All of lore.kernel.org
 help / color / mirror / Atom feed
From: Usama Arif <usama.arif@linux.dev>
To: Andrew Morton <akpm@linux-foundation.org>,
	david@kernel.org, willy@infradead.org, ryan.roberts@arm.com,
	linux-mm@kvack.org
Cc: r@hev.cc, jack@suse.cz, ajd@linux.ibm.com, apopple@nvidia.com,
	baohua@kernel.org, baolin.wang@linux.alibaba.com,
	brauner@kernel.org, catalin.marinas@arm.com, dev.jain@arm.com,
	kees@kernel.org, kevin.brodsky@arm.com, lance.yang@linux.dev,
	Liam.Howlett@oracle.com, linux-arm-kernel@lists.infradead.org,
	linux-fsdevel@vger.kernel.org, linux-kernel@vger.kernel.org,
	Lorenzo Stoakes <ljs@kernel.org>,
	mhocko@suse.com, npache@redhat.com, pasha.tatashin@soleen.com,
	rmclure@linux.ibm.com, rppt@kernel.org, surenb@google.com,
	vbabka@kernel.org, Al Viro <viro@zeniv.linux.org.uk>,
	wilts.infradead.org, linux-fsdevel@vger.kernel.l@kernel.org,
	ziy@nvidia.com, hannes@cmpxchg.org, kas@kernel.org,
	shakeel.butt@linux.dev, leitao@debian.org, kernel-team@meta.com,
	Usama Arif <usama.arif@linux.dev>
Subject: [PATCH v3 3/4] elf: align ET_DYN base for PTE coalescing and PMD mapping
Date: Thu,  2 Apr 2026 11:08:24 -0700	[thread overview]
Message-ID: <20260402181326.3107102-4-usama.arif@linux.dev> (raw)
In-Reply-To: <20260402181326.3107102-1-usama.arif@linux.dev>

For PIE binaries (ET_DYN), the load address is randomized at PAGE_SIZE
granularity via arch_mmap_rnd().
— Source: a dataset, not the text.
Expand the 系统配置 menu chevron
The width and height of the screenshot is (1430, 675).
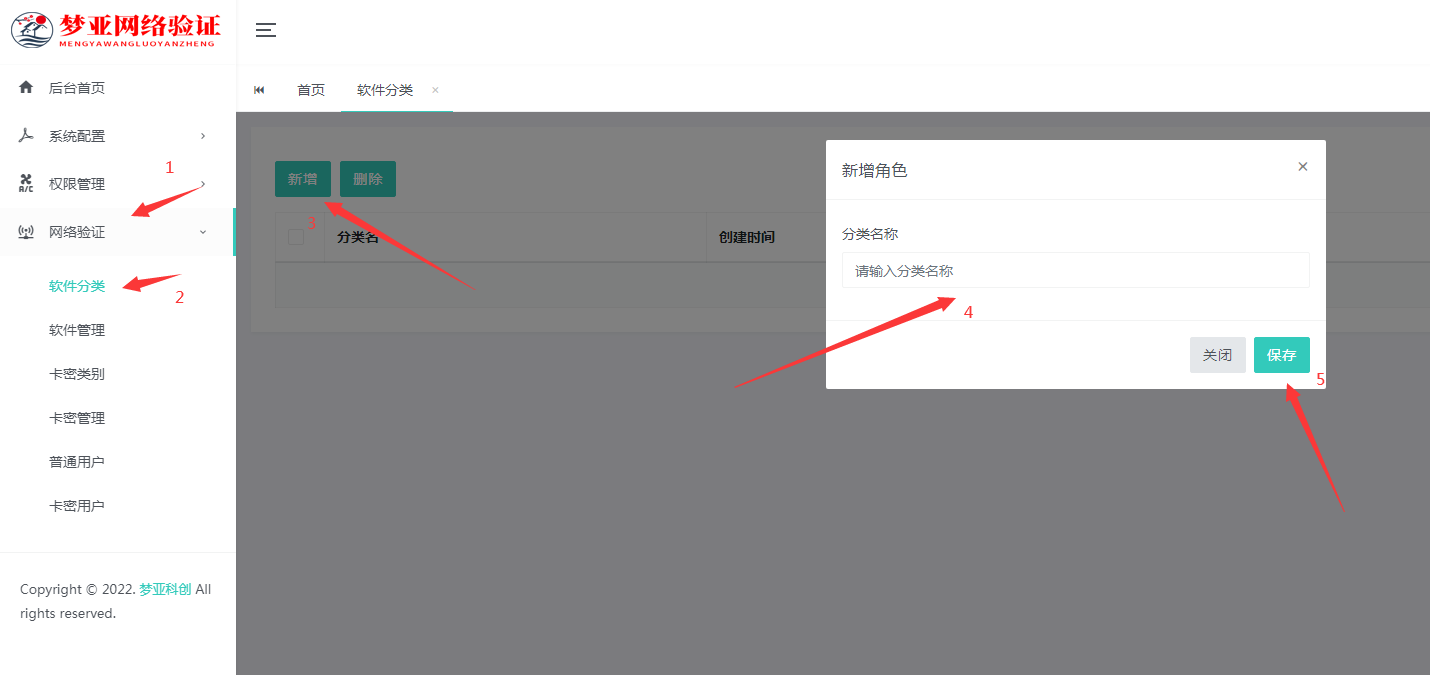coord(203,135)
On arm64 with 64K base pages, this
means the binary is 64K-aligned, but contpte mapping requires 2M
(CONT_PTE_SIZE) alignment.

Without proper virtual address alignment, readahead patches that
allocate large folios with aligned file offsets and physical addresses
cannot benefit from contpte mapping, as the contpte fold check in
contpte_set_ptes() requires the virtual address to be CONT_PTE_SIZE-
aligned.

Fix this by extending maximum_alignment() to consider folio alignment
at two tiers, matching the readahead allocation strategy:

- HPAGE_PMD_SIZE, so large folios can be PMD-mapped on
  architectures where PMD_SIZE is reasonable (e.g. 2M on x86-64
  and arm64 with 4K pages).

- exec_folio_order(), the minimum order for hardware TLB
  coalescing (e.g. arm64 contpte/HPA).

For each PT_LOAD segment, folio_alignment() tries both tiers and
returns the largest power-of-2 alignment that fits within the segment
size, with both p_vaddr and p_offset aligned to that size. This
ensures load_bias is folio-aligned so that file-offset-aligned folios
map to properly aligned virtual addresses, enabling hardware PTE
coalescing and PMD mappings for large folios.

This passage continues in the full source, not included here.